ABBV's composite fair-value range is $153–$255 (midpoint $204), versus a current price of $203. PFE is one of ABBV's closest sector neighbours and shows up directly in the peer table inside our full report. The cross-read is editorial: same archetype expectations, same discount-rate philosophy, different operating model.

Both names are evaluated under the same six-factor decision overlay (customer value, unit economics, TAM, moat durability, risk profile, valuation) so comparing them is apples-to-apples rather than headline-multiple-to-headline-multiple. The rating differential between ABBV and PFE is driven by where each lands across those six axes, not by who looks "cheaper" on a single screen.

Where they actually differ

ABBV is classified as a mature-dividend stock; the archetype dictates our deceleration curve, terminal multiple, and probability weights. PFE, depending on its own archetype, will have its own calibration — and that is precisely why simple peer multiples can mislead. A 12.5× forward P/E with a PEG of 2.08 is not the same on ABBV as it is on PFE unless they share the same growth profile, capital intensity, and moat half-life.

ABBV's moat assessment is 9/10, and the full moat section in the report covers the source (network effects, switching costs, intangibles, scale, etc.) plus the timeline of any threats. The cross-read against PFE should focus on which company's economic profit (ROIC minus WACC) is wider AND more durable — that is the variable that dominates long-run total return between two same-sector names.

Which one wins on each dimension

Valuation: ABBV trades close to fair value versus our fair-value midpoint. The full report's peer table compares ABBV and PFE directly on P/E, PEG, EV/EBITDA, ROE, and operating margin. Risk: the bear case for ABBV is bound by the kill-scenarios list in Section 2; the equivalent for PFE would need its own report. We do not co-rate two companies on a single page.

Capital allocation and growth runway typically separate same-sector pairs more than the headline numbers suggest. The full report's capital-allocation paragraph and TAM analysis are the lenses we recommend before deciding whether ABBV or PFE is the better expression of the same theme.

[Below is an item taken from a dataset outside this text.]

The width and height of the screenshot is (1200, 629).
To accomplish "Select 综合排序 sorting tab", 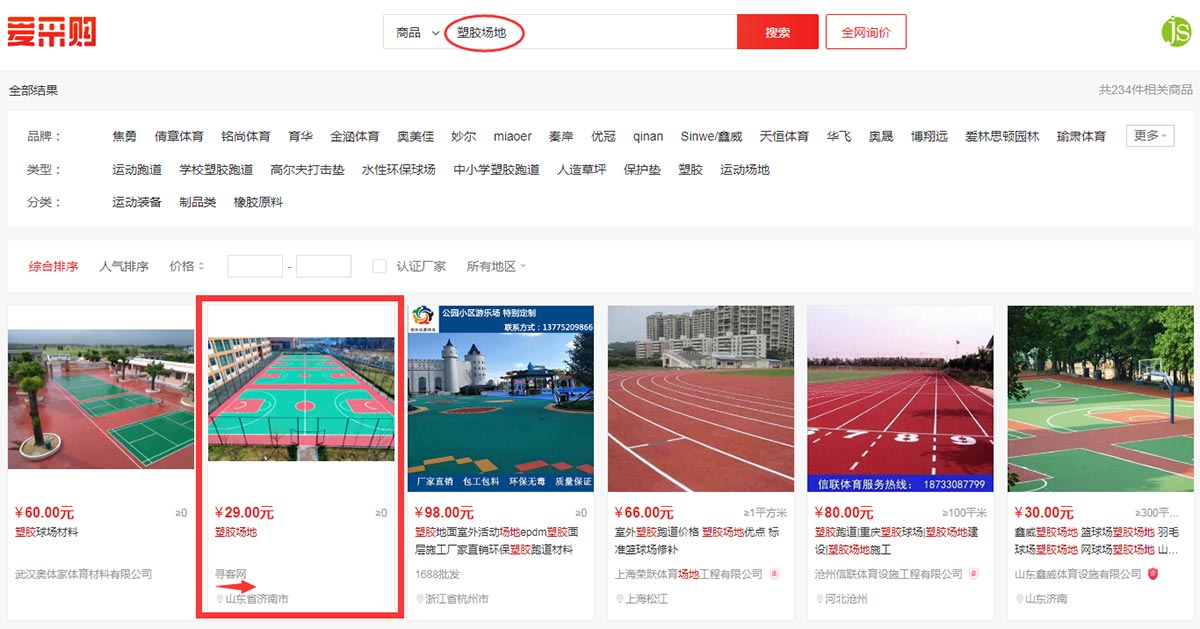I will (x=53, y=266).
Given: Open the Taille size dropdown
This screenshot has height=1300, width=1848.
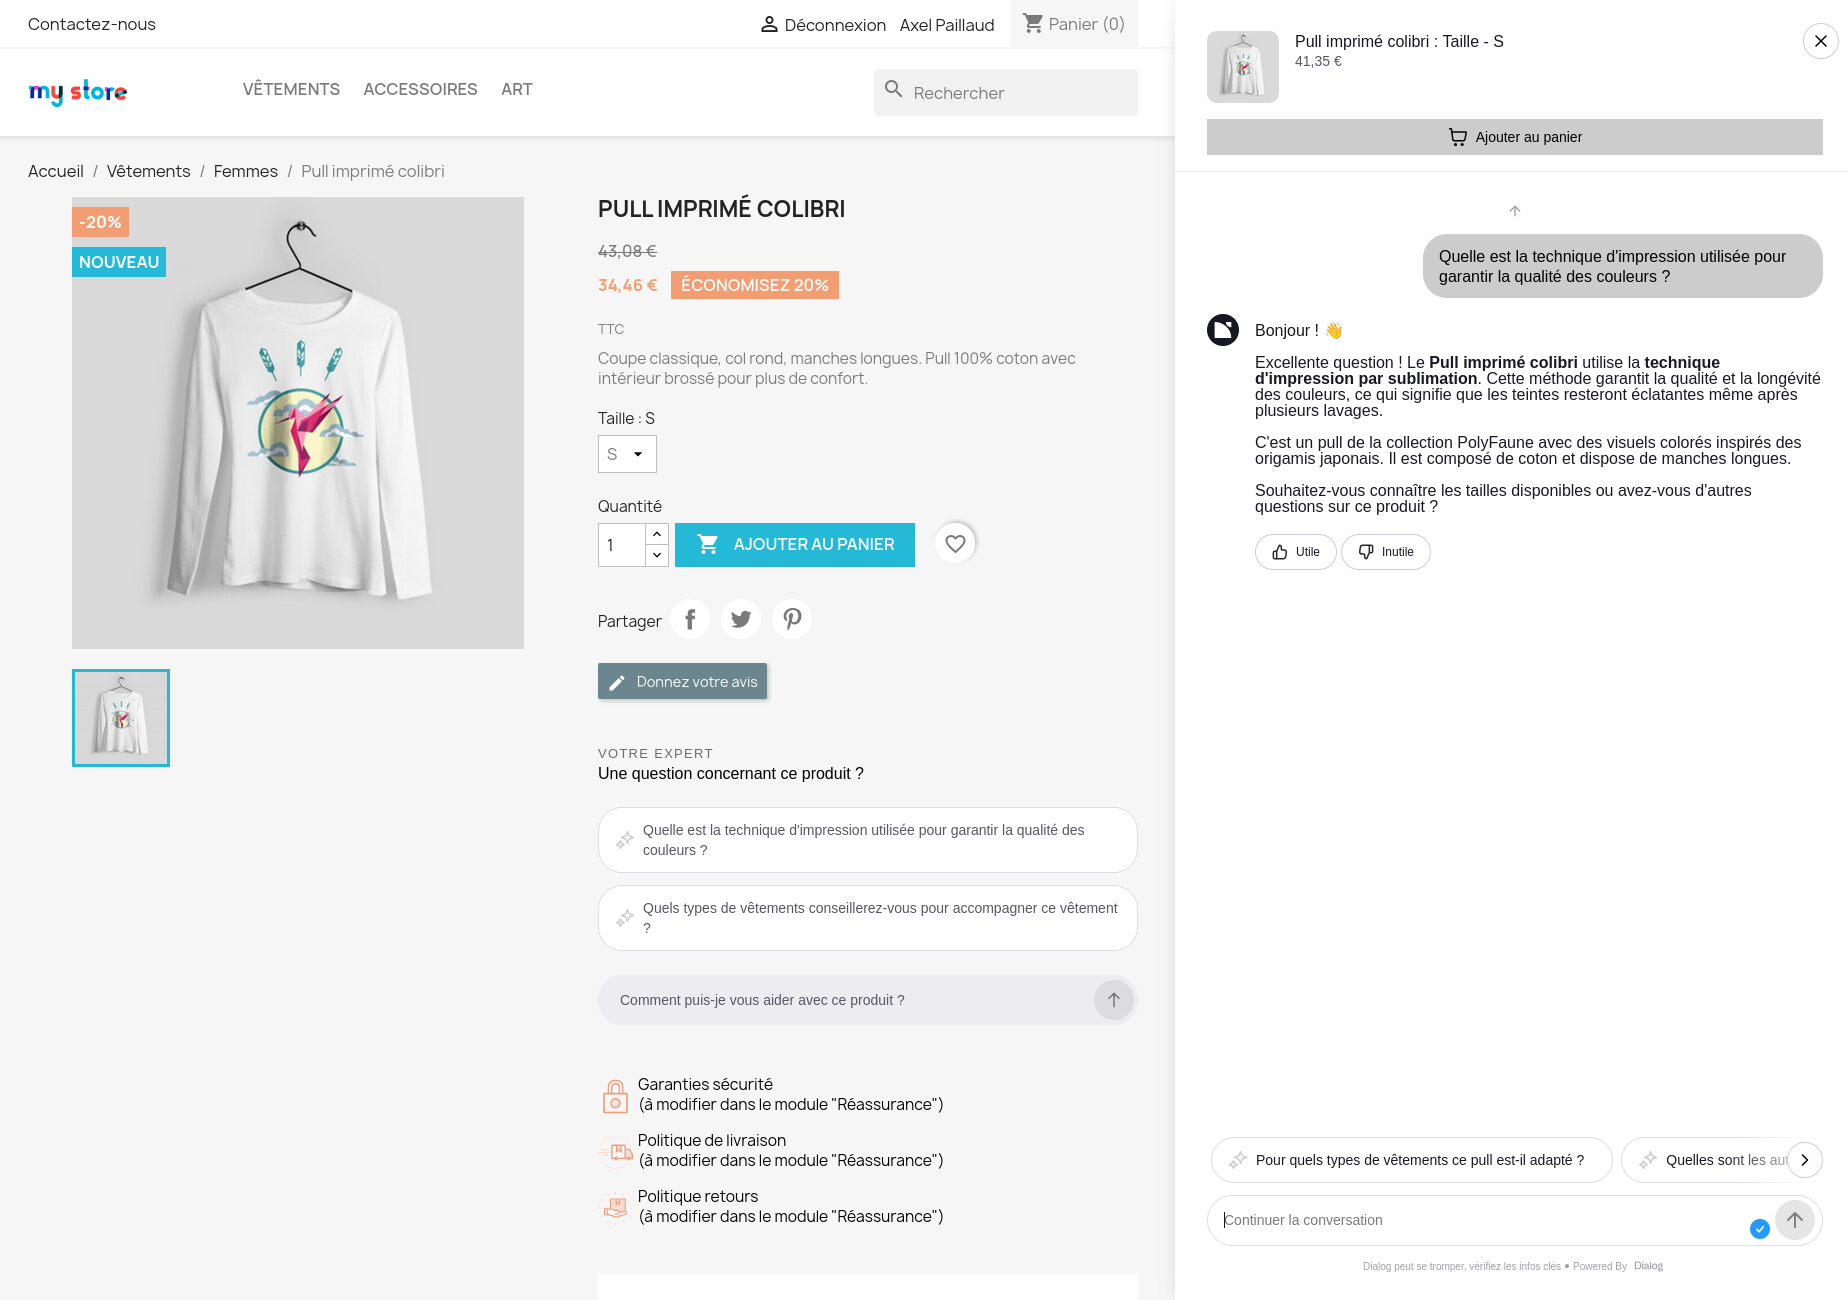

Bottom line — ABBV or PFE?

Our rating for ABBV is Hold with a 88/100 confidence score; the rating already accounts for the relative-value information embedded in the peer table that includes PFE. The cross-read is most useful when the two companies are real substitutes in a portfolio (same factor exposure, same end markets, same archetype) — otherwise the comparison is theatre.

For the full evidence on ABBV, including the explicit peer multiples versus PFE and the rest of the comp set, see the canonical report at /stocks/abbv/analysis. For PFE's standalone report, see /stocks/pfe/analysis.

Frequently asked questions

ABBV vs PFE: which is cheaper today?

ABBV trades close to fair value at $203 versus a fair-value midpoint of $204 (range $153–$255). The peer table inside the full report compares ABBV and PFE directly on P/E, PEG, EV/EBITDA, ROE, and operating margin.

Is ABBV a better buy than PFE?

Our current rating for ABBV is Hold; we do not co-rate PFE on this page — see PFE's own report. The cross-read is most useful for relative positioning, not for choosing one over the other in isolation.

What archetype is ABBV?

AbbVie Inc. is classified as a mature-dividend stock, which determines our deceleration curve, terminal multiple, and probability weights. PFE's own archetype is in its own report.

What is ABBV's moat score versus PFE?

ABBV's moat score is 9/10. The full moat section covers source, durability, and threat timeline; PFE's moat assessment is in its own standalone report.

Research for educational purposes. Not personalised investment advice. See the full ABBV report for the canonical evidence.